Today I want to show you something that impacted the profitability of our company enormously…
This is a scientific marketing analysis you need to do every single month and pay extremely close attention to if you want to grow your profits…
It’s called RFM, which stands for recency, frequency, and monetary value.
Essentially, it’s an analysis that tells you the health of your customer list and can be used when renting a direct mail list, or doing an assessment of your own list of buyers.
When used on a regular basis, it guides you towards what you should focus on to make your customer list that much more profitable.
Recency is all about how recently customers have purchased or participated in any transaction with you and your business.
Because there’s a big difference between an active customer and an inactive customer.
Not all customers are true customers!
Because past behavior is a great predictor of future behavior, a true customer is somebody that has a high likelihood of purchasing from you again.

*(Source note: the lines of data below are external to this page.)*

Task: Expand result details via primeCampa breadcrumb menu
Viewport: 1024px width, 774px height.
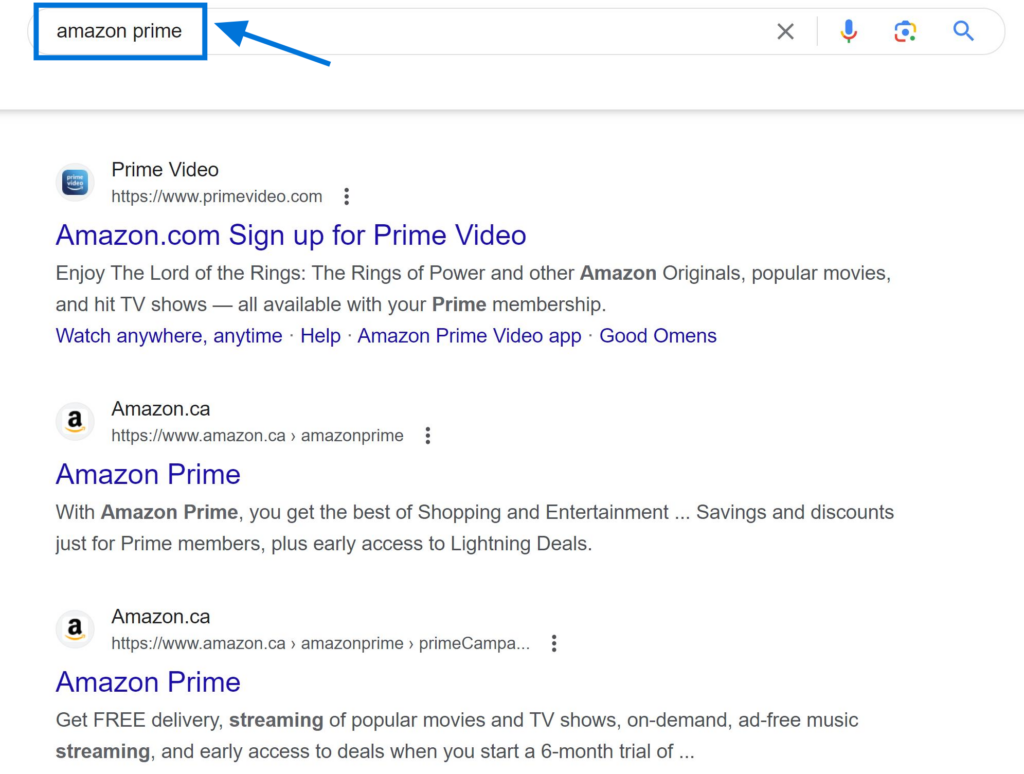Action: point(555,643)
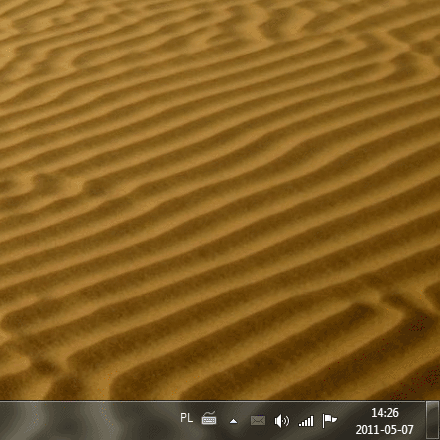Click the taskbar area between flag and clock
The image size is (440, 440).
tap(347, 421)
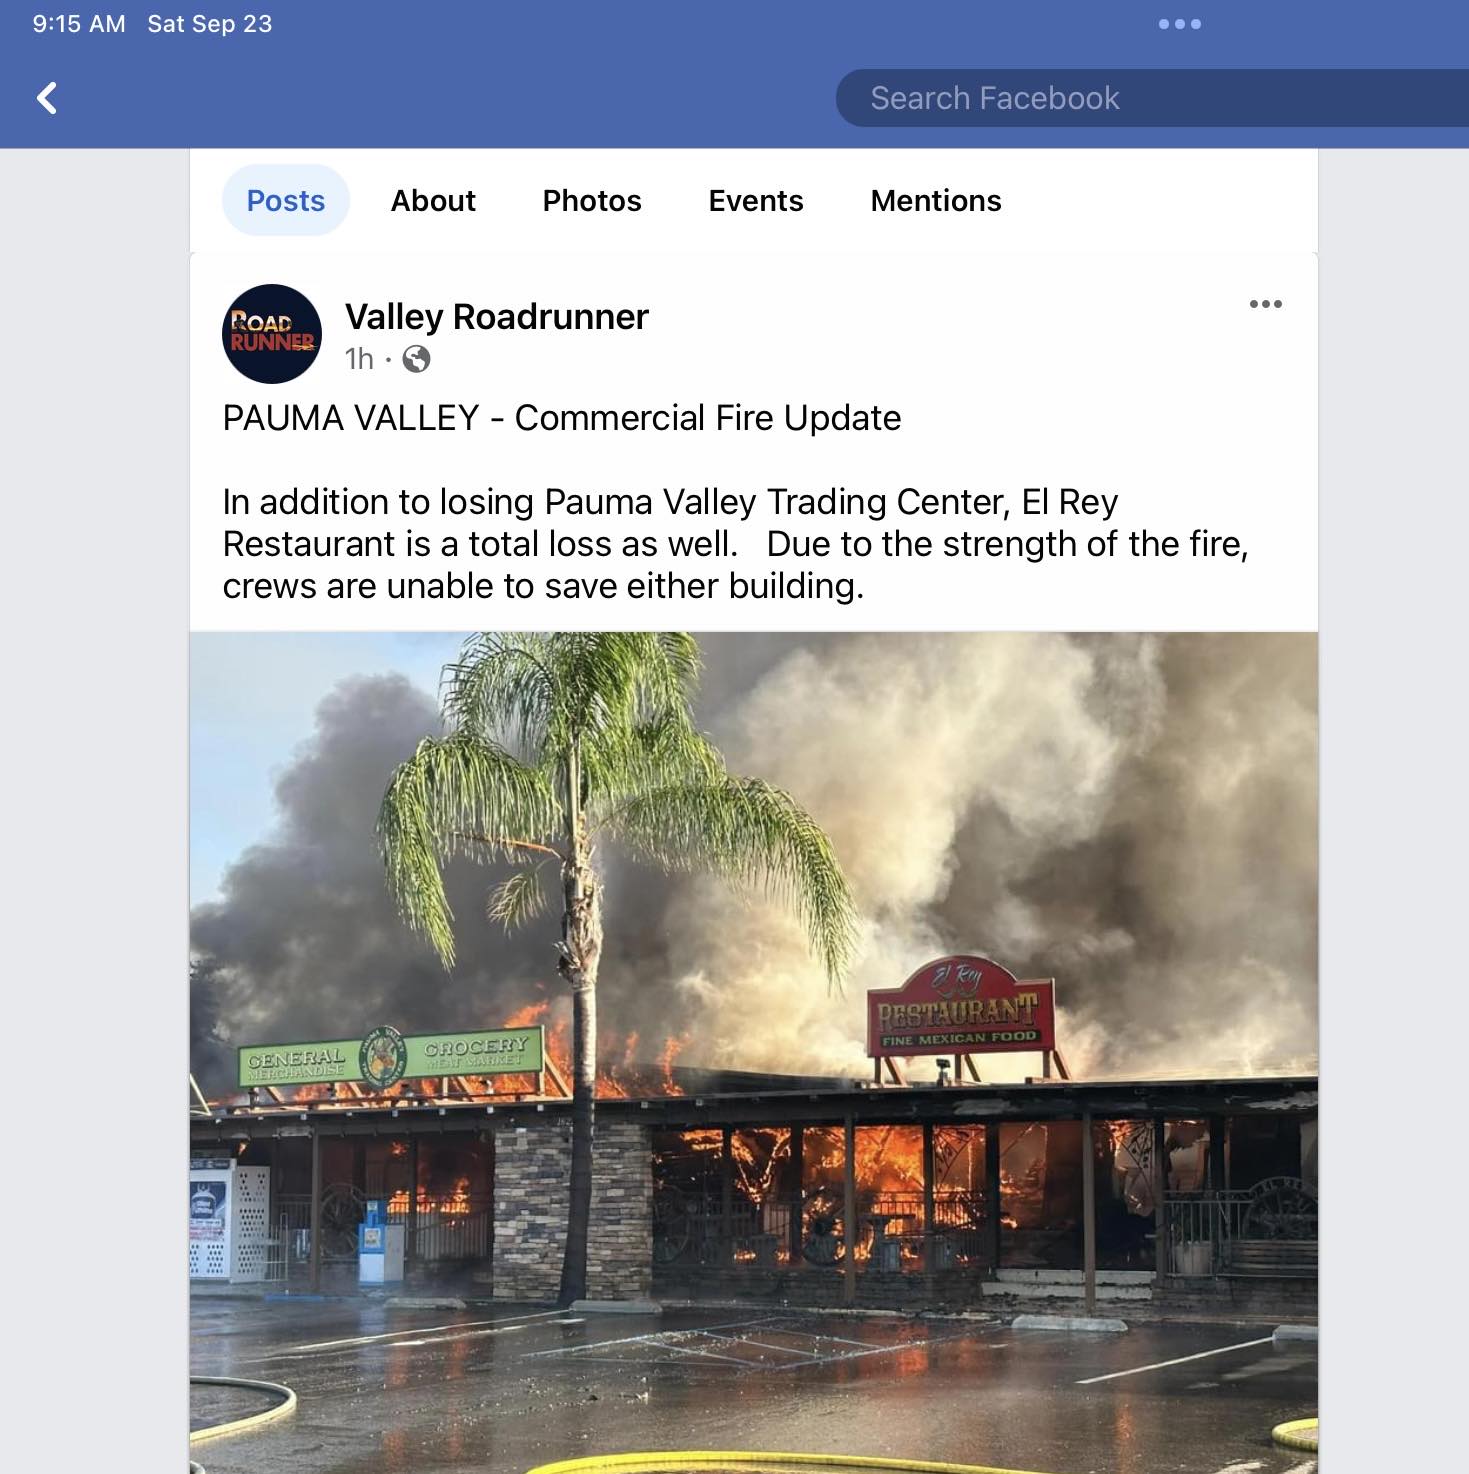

The recency score of your customer list is what percentage of your customers have purchased from you within the last 30 days (or any specific length of time).
The higher the percentage is, the healthier your customer list is.
The next piece of the RFM equation is frequency.
Frequency is simply how many times a customer has made a purchase. We’re looking for repeat customers with this metric.
A customer that has purchased five or six or more times is significantly more valuable to you than a customer who’s only purchased once or twice.
Finally, the M in RFM stands for monetary value.
The easiest way for you to look at this is the percentage of customers who have spent a certain amount of money with you.
For example, over $1,000.
For this example, you’d calculate your total RFM score by combining these three metrics and determining; what percentage of your list has purchased within the last 30 days, purchased three or more times from you, and has spent more than a $1,000.
Ultimately, the closer to 100% you get, the healthier your customer base is.
When it comes to the back-end, your number one priority is to increase your RFM scores.
So, how will you increase your recency scores?
How will you increase your frequency scores?
How will you increase your monetary scores?
What are you going to do to turn inactive customers into active ones?
What are you going to do on a monthly basis in terms of new offers or continuity?
Remember, you either promote new offers on a regular basis or you start a continuity program that generates monthly recurring revenue.
If you don’t have monthly recurring revenue and you don’t put out new offers, your recency score will go down.
So, look at your RFM score every single month and consistently take actions to increase your score.
This allows you to invest more into customer acquisition and ultimately, grow and scale your revenues and profits.